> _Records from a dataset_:
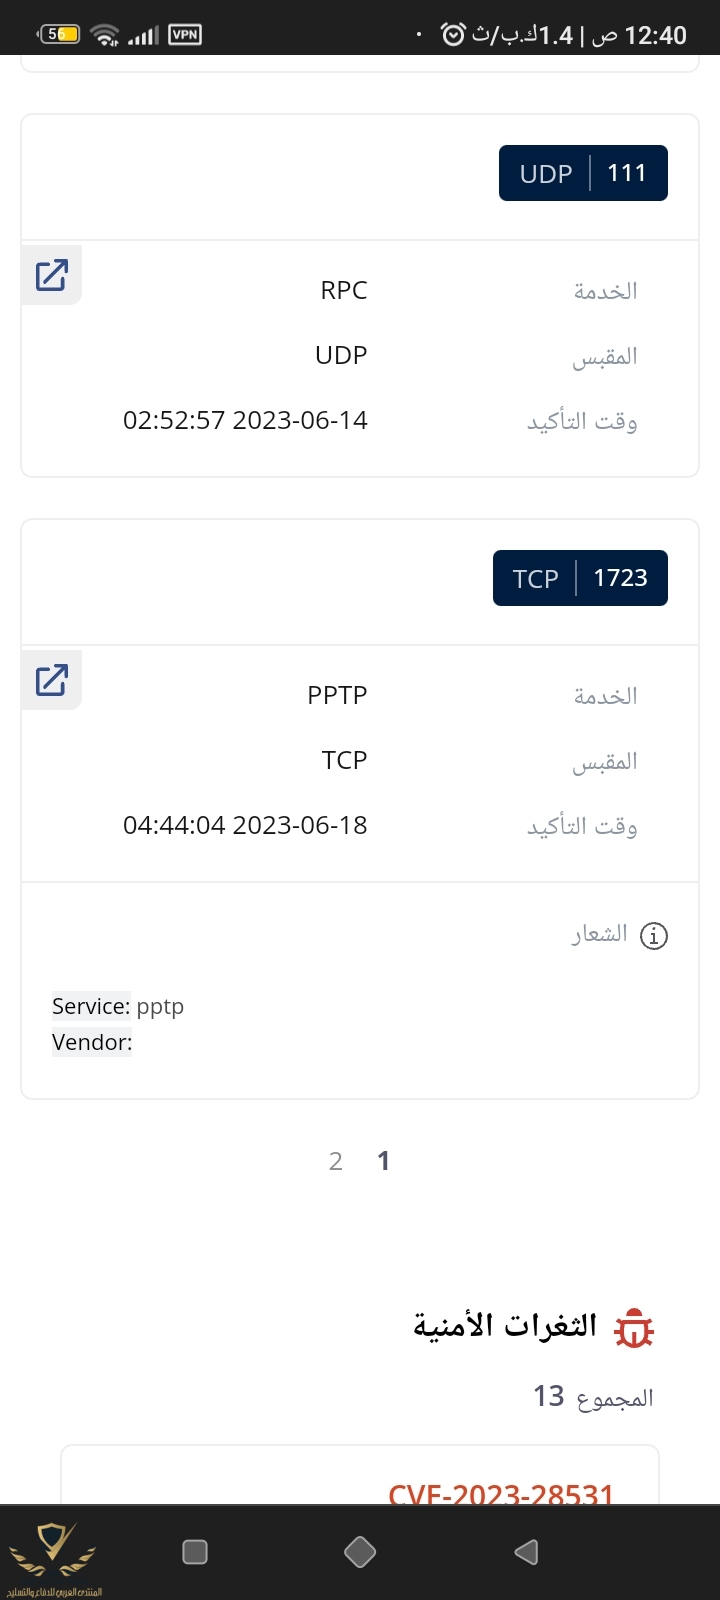Image resolution: width=720 pixels, height=1600 pixels.
Task: Tap the UDP 111 port badge
Action: coord(583,173)
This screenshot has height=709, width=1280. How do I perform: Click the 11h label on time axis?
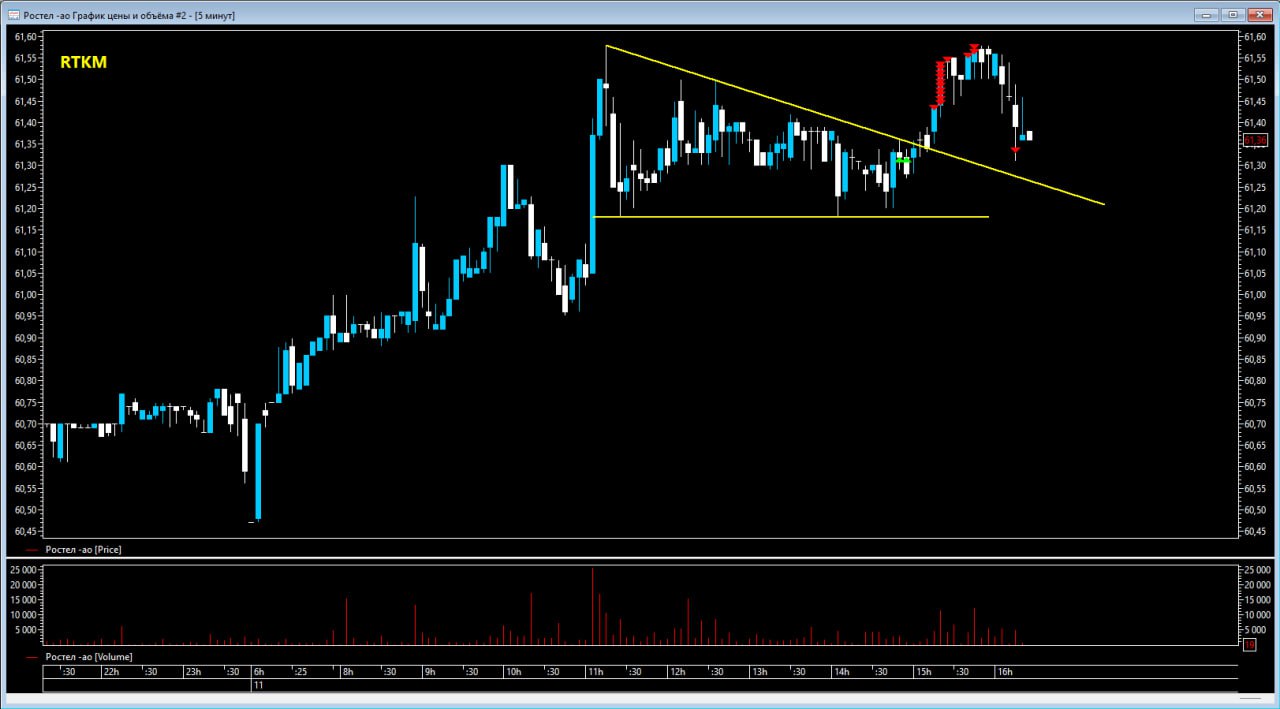(x=595, y=671)
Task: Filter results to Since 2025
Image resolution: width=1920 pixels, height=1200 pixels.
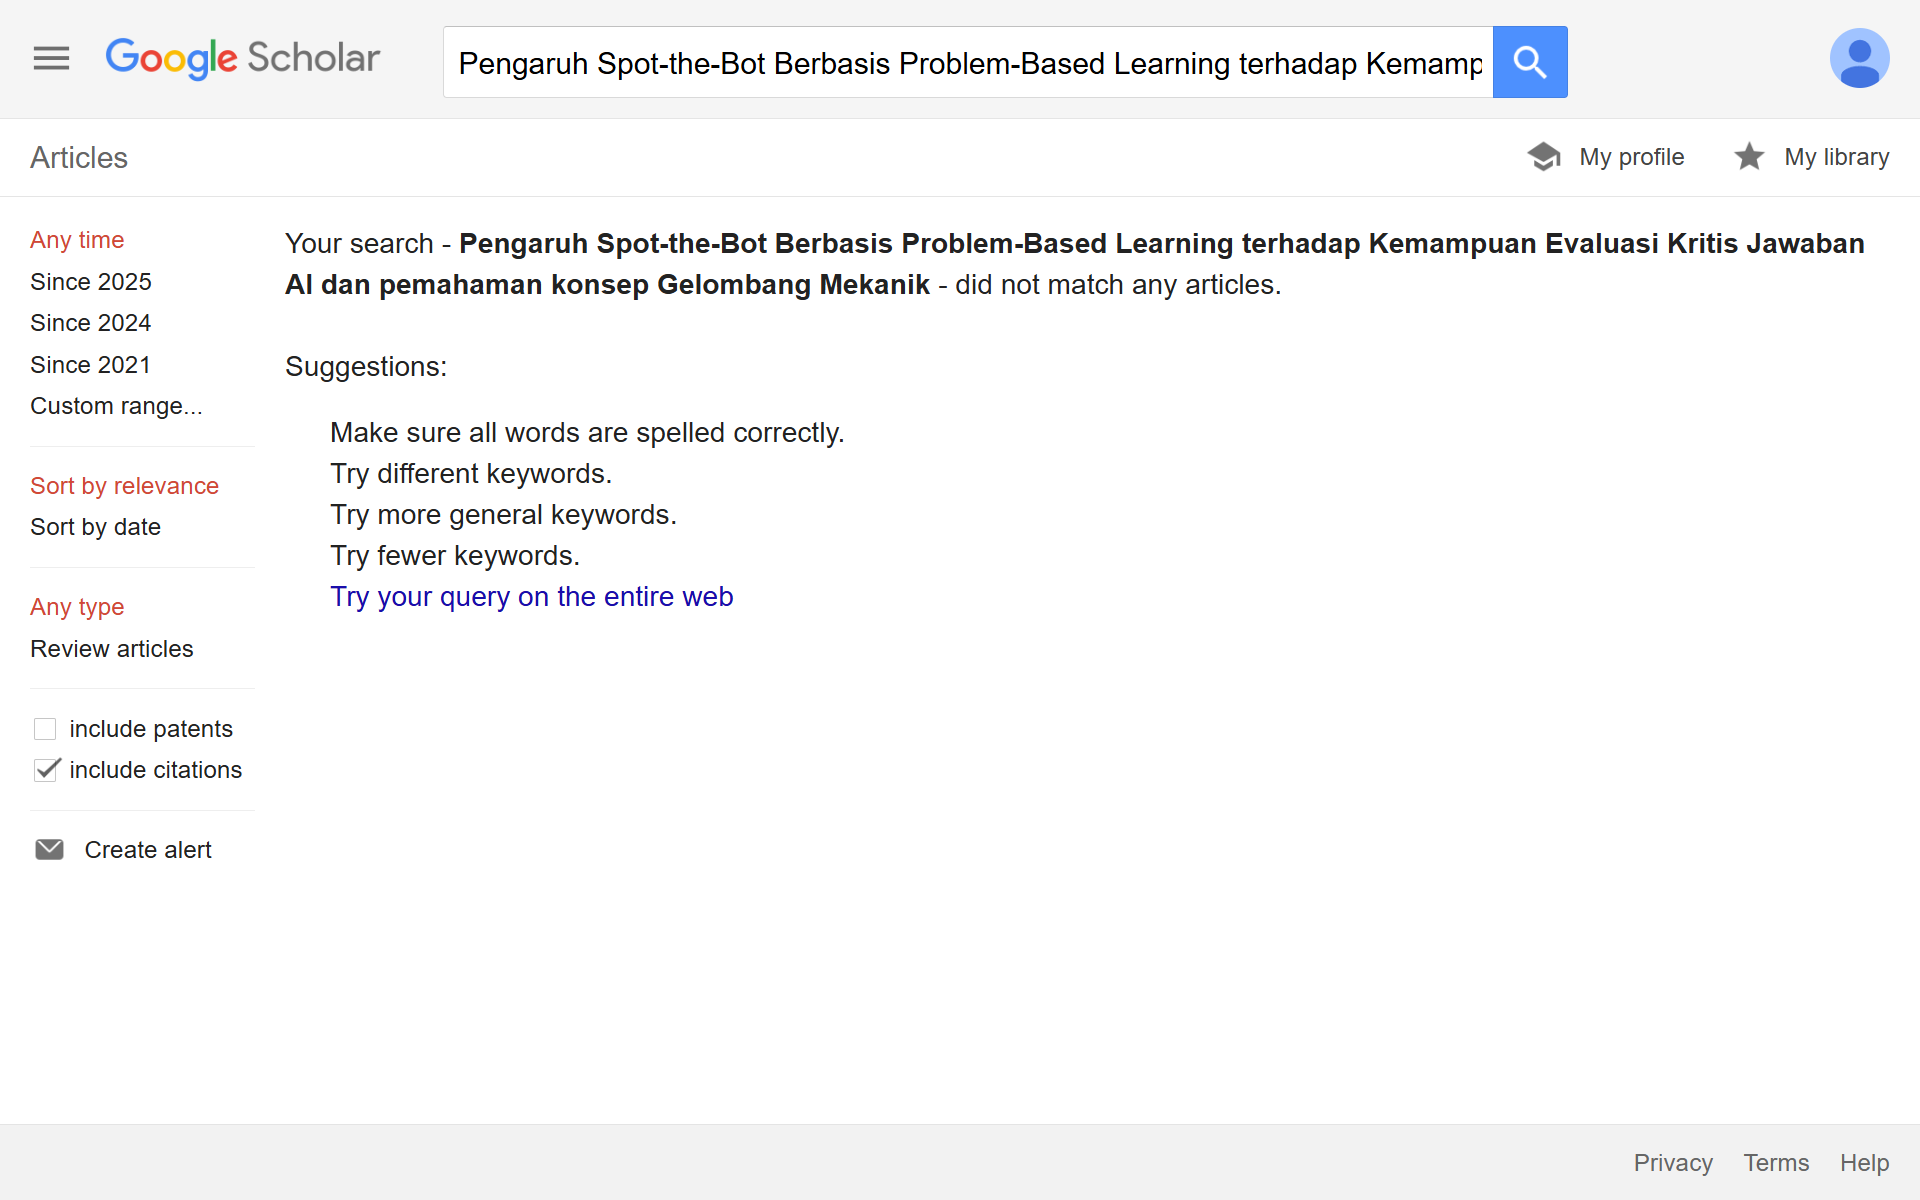Action: pos(91,282)
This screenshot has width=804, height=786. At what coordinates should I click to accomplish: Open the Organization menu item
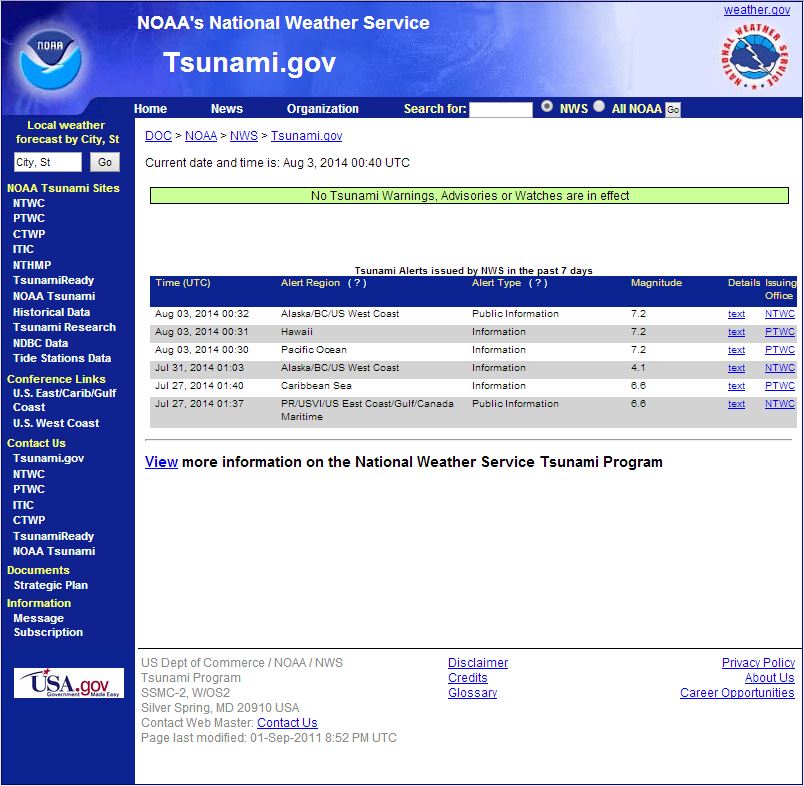322,109
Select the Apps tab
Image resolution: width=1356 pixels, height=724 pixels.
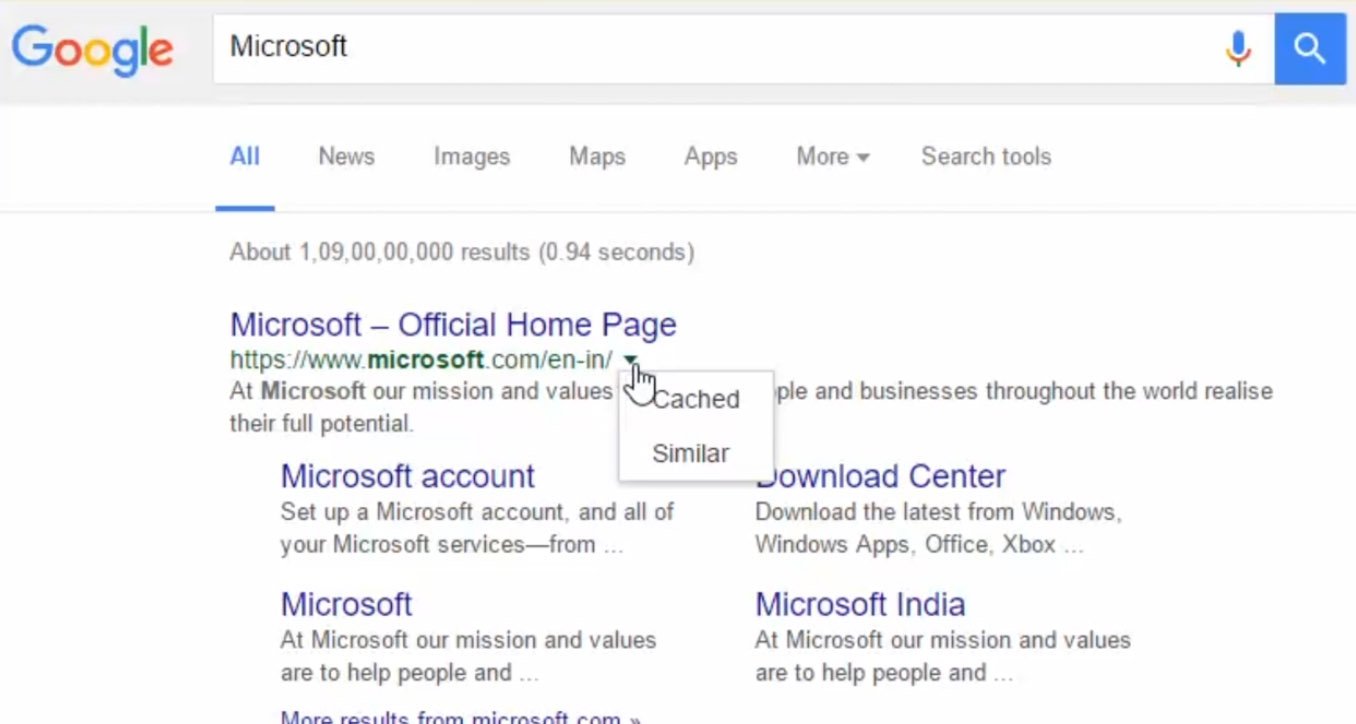point(710,157)
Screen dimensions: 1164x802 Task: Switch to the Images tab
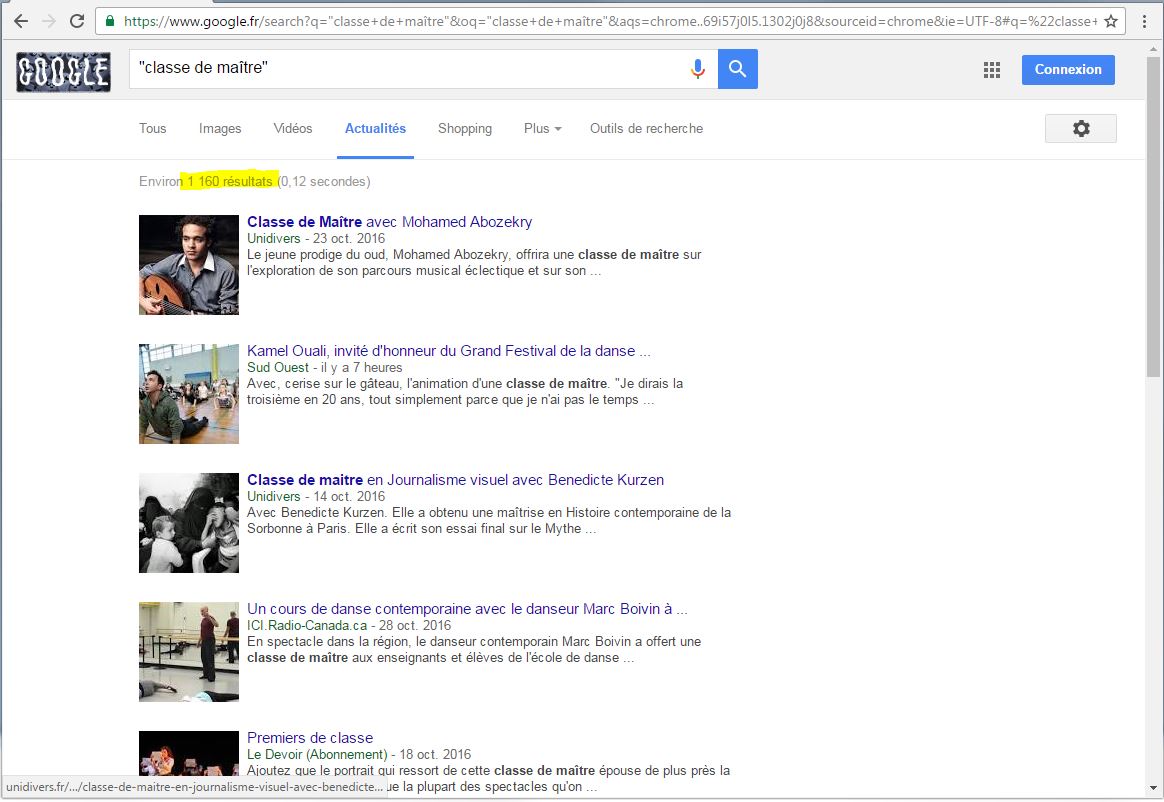[x=220, y=129]
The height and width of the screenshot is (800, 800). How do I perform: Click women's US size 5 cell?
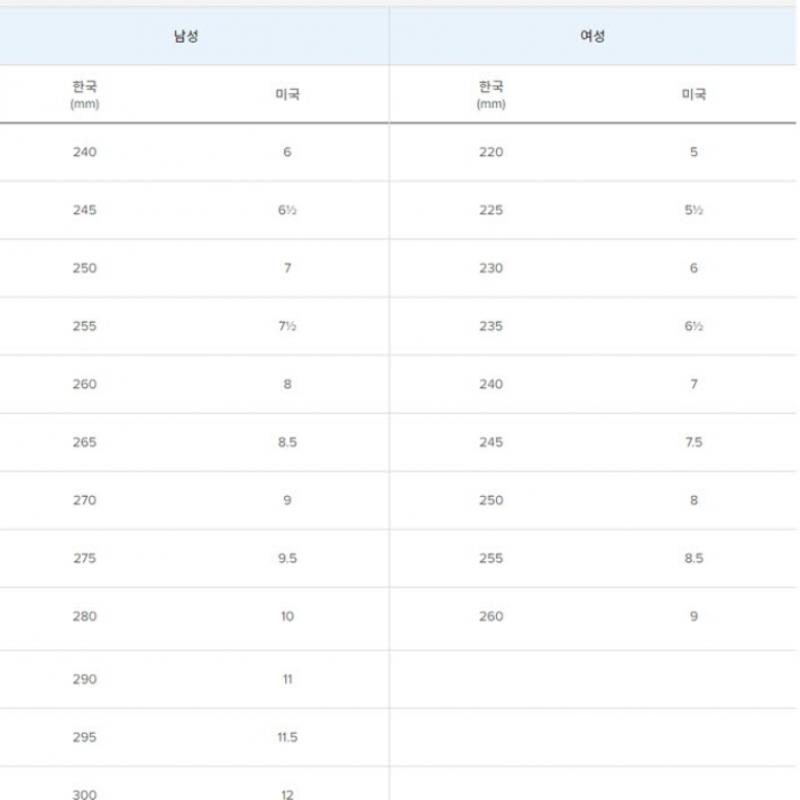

> _TRY IT_:
Among the entries above, take the lines from the one with "This screenshot has height=709, width=1280." through the one with "Select the Apps tab" and retype them exactly, leaving out the pictures.

> _TASK RESULT_:
This screenshot has height=709, width=1280. How do I perform: Click the 11h label on time axis?
(x=595, y=671)
Task: Filter results to Since 2025
Image resolution: width=1920 pixels, height=1200 pixels.
Action: pos(91,282)
This screenshot has width=804, height=786. At what coordinates should I click to accomplish: Open the Organization menu item
322,109
Select the Apps tab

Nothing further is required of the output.